In another ZIK “interview,” Serhiy Semochko, first deputy head of the Foreign Intelligence Service appointed by Poroshenko, talked about Bihus.info investigation about him having acquired expensive real estate in the past four years, his family having Russian passports and frequently visiting Crimea illegally annexed by Russia in 2014.

The “interview” looks like a staged monologue of Semochko, dramatized with music and sharp editing. Semochko is forceful in his statements, while the journalist doesn’t ask tough and original questions.

Bratushchak said he first started seeing signs of Poroshenko’s involvement with the channel in August-September 2018. Then, close Poroshenko allies and public supporters started to make appearances on the channel, which they previously ignored due to instructions from Presidential Administration, Bratushchak said.

The channel then increased positive coverage of Poroshenko, and stopped any harsh criticism of the president. With the start of the presidential election campaign, the channel has started censoring stories about other candidates and negative stories about Poroshenko, Bratushchak claimed.

Journalists have quit ZIK before. In July 2017 two journalists have left the investigative journalism department of the channel due to the “lost fight” for editorial independence. One of them is Daryna Shevchenko, a former journalist of the Kyiv Post.

ZIK television channel as part of ZIK media holding is owned by the wife and daughters of Petro Dyminskyi. Dyminskyi co-owns the Karpaty football club and Continuum, a group of companies that holds the chain of WOG gas stations.

Since Aug. 22, 2017 Dyminskyi lives in an unknown location outside of Ukraine. He is a suspected of committing a fatal car accident that killed a 31-year old woman on Aug. 18, 2017. This is despite the fact that Dyminskyi’s bodyguard took the blame for the accident.

On Dec. 15, 2017 ZIK has reported that Dyminskyi was pressured on behalf of the Presidential Administration to “transfer control over the channel for 3 years.” The management of the channel said that this was the reason why Dyminskyi was issued a suspicion for committing the car accident and threatened with international search warrant.
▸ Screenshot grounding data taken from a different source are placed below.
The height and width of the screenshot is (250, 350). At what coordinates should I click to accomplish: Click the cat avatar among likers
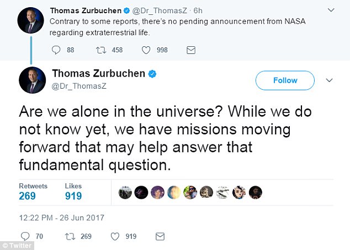click(x=206, y=192)
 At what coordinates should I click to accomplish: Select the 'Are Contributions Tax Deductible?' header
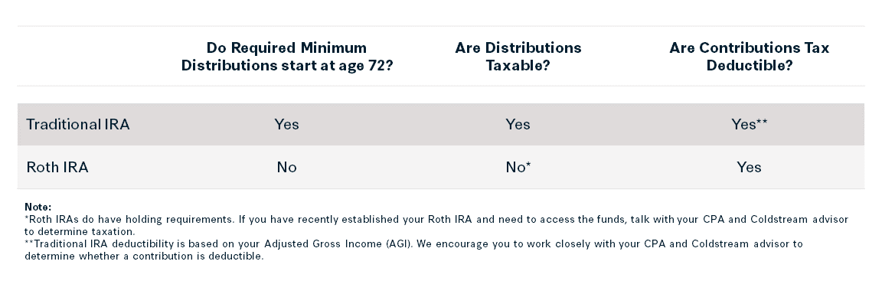[750, 56]
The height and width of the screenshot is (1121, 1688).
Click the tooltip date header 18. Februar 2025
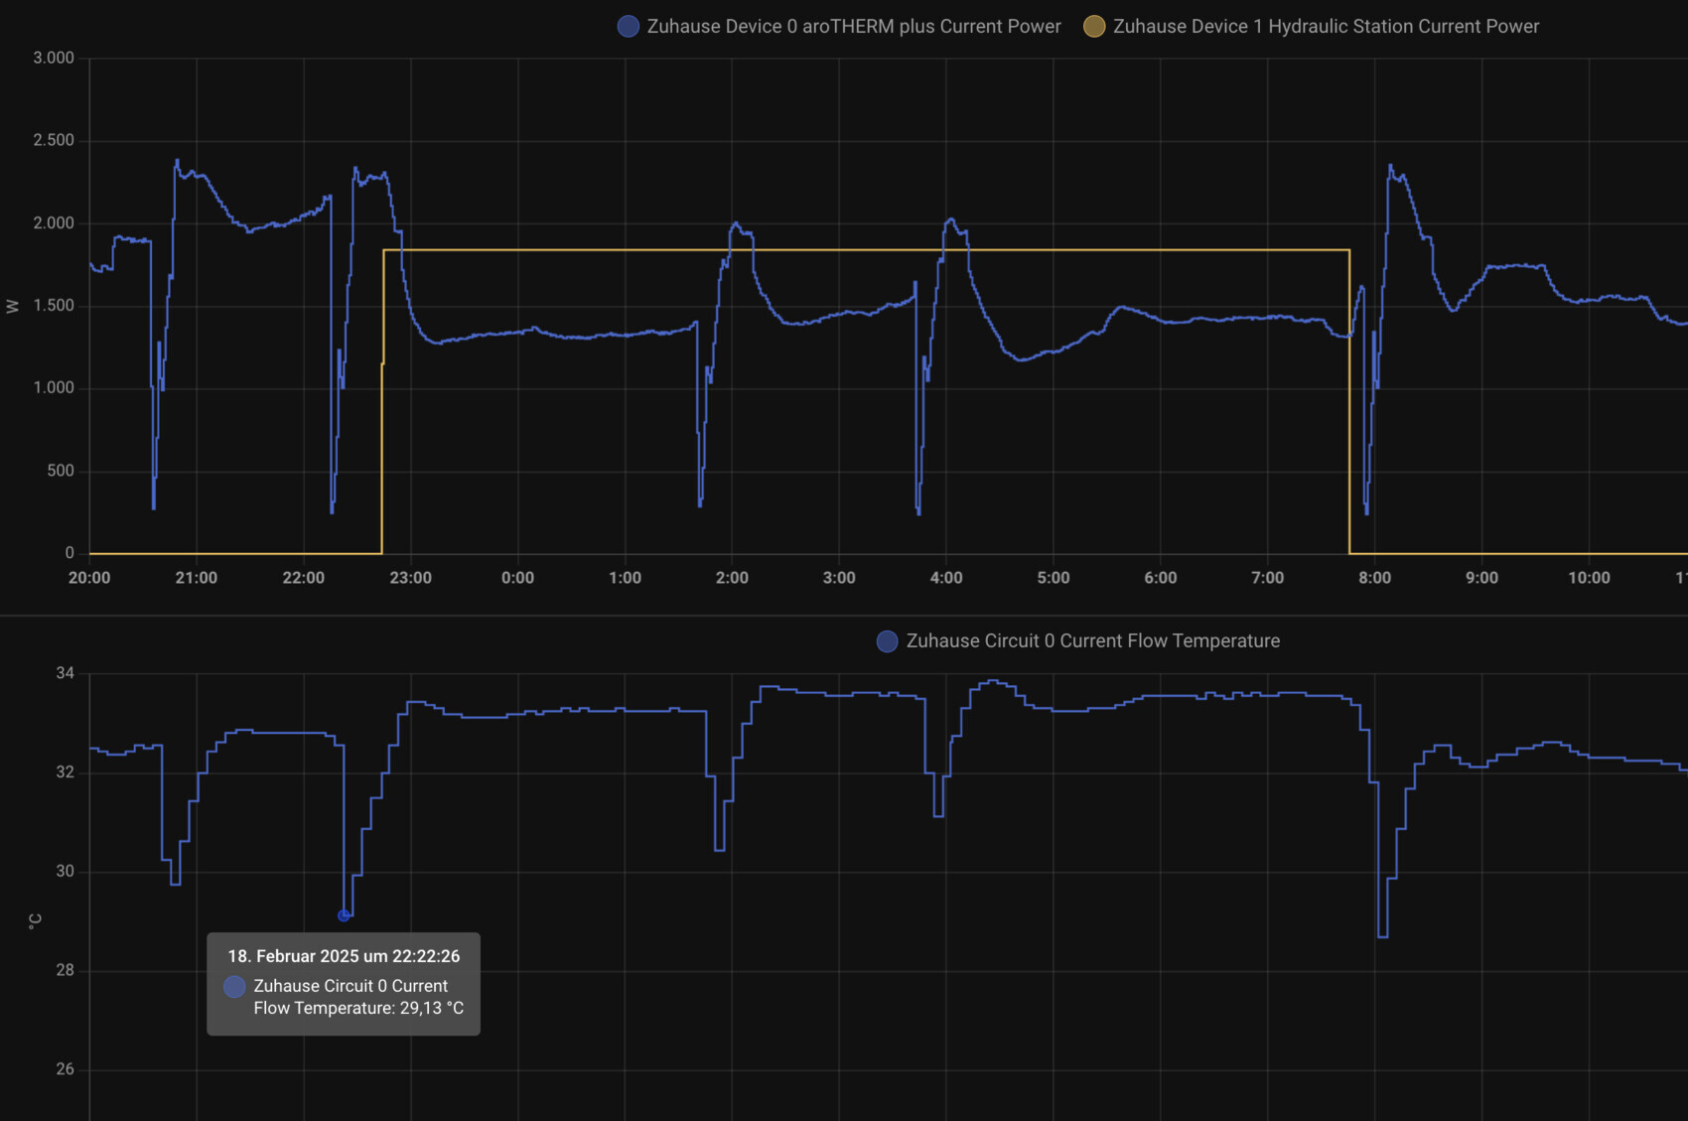pos(344,956)
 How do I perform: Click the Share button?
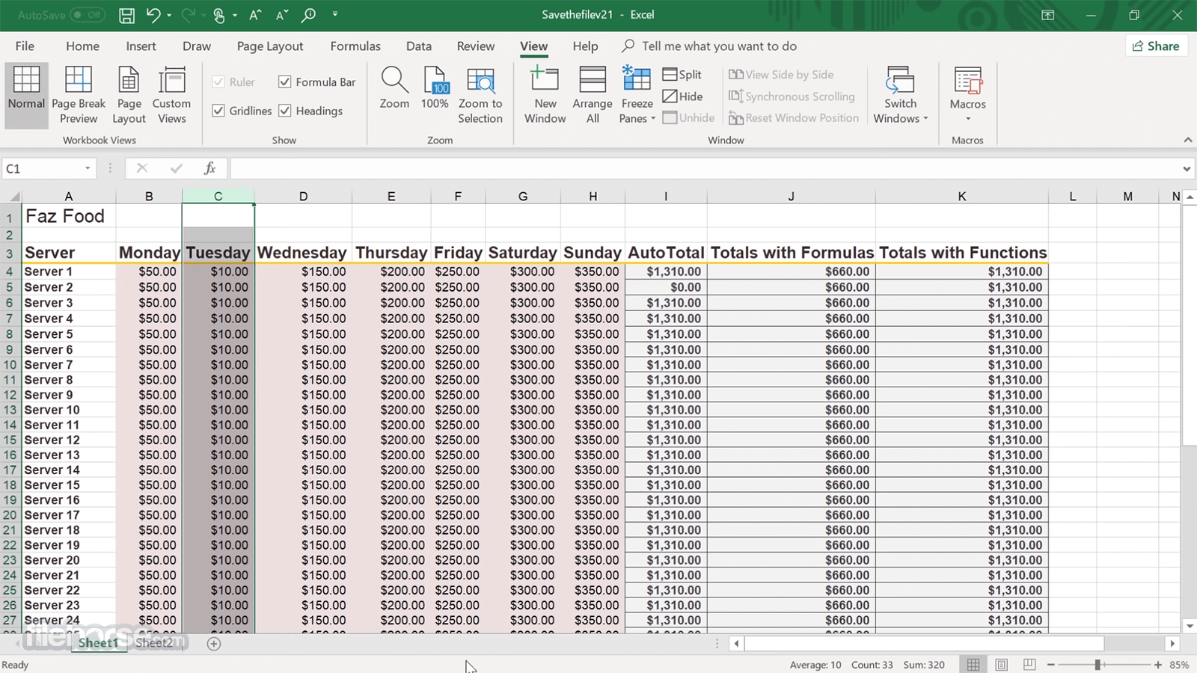pyautogui.click(x=1156, y=46)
The majority of Ukrainian media are unprofitable and sponsored by oligarchs financial, industrial or political groups, with only a small segment of the industry trying to survive or become self-sustaining through advertising and subscription revenues alone.
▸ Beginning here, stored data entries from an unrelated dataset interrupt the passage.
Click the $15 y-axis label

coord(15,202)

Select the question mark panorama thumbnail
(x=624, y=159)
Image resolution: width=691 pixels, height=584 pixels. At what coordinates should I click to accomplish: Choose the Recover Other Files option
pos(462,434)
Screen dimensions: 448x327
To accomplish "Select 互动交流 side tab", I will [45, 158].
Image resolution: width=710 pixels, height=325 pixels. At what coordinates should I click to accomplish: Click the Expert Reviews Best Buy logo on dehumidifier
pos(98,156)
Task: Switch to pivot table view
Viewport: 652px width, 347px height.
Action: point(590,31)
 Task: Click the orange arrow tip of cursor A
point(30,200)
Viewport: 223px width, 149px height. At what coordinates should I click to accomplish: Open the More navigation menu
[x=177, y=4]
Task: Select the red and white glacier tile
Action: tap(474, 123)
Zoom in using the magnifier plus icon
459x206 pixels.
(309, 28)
Consequently, the lack of resources leaves many outlets at the mercy of their owners, who often dictate coverage and disregard the principle of editorial independence.

Despite these dire circumstances for journalists, President Poroshenko has said that Ukraine has an “unprecedented level of freedom of speech.” He himself owns TV channel 5, which he said he will sell – an election promise in 2014. However, he refused to sell the channel soon after he was elected president.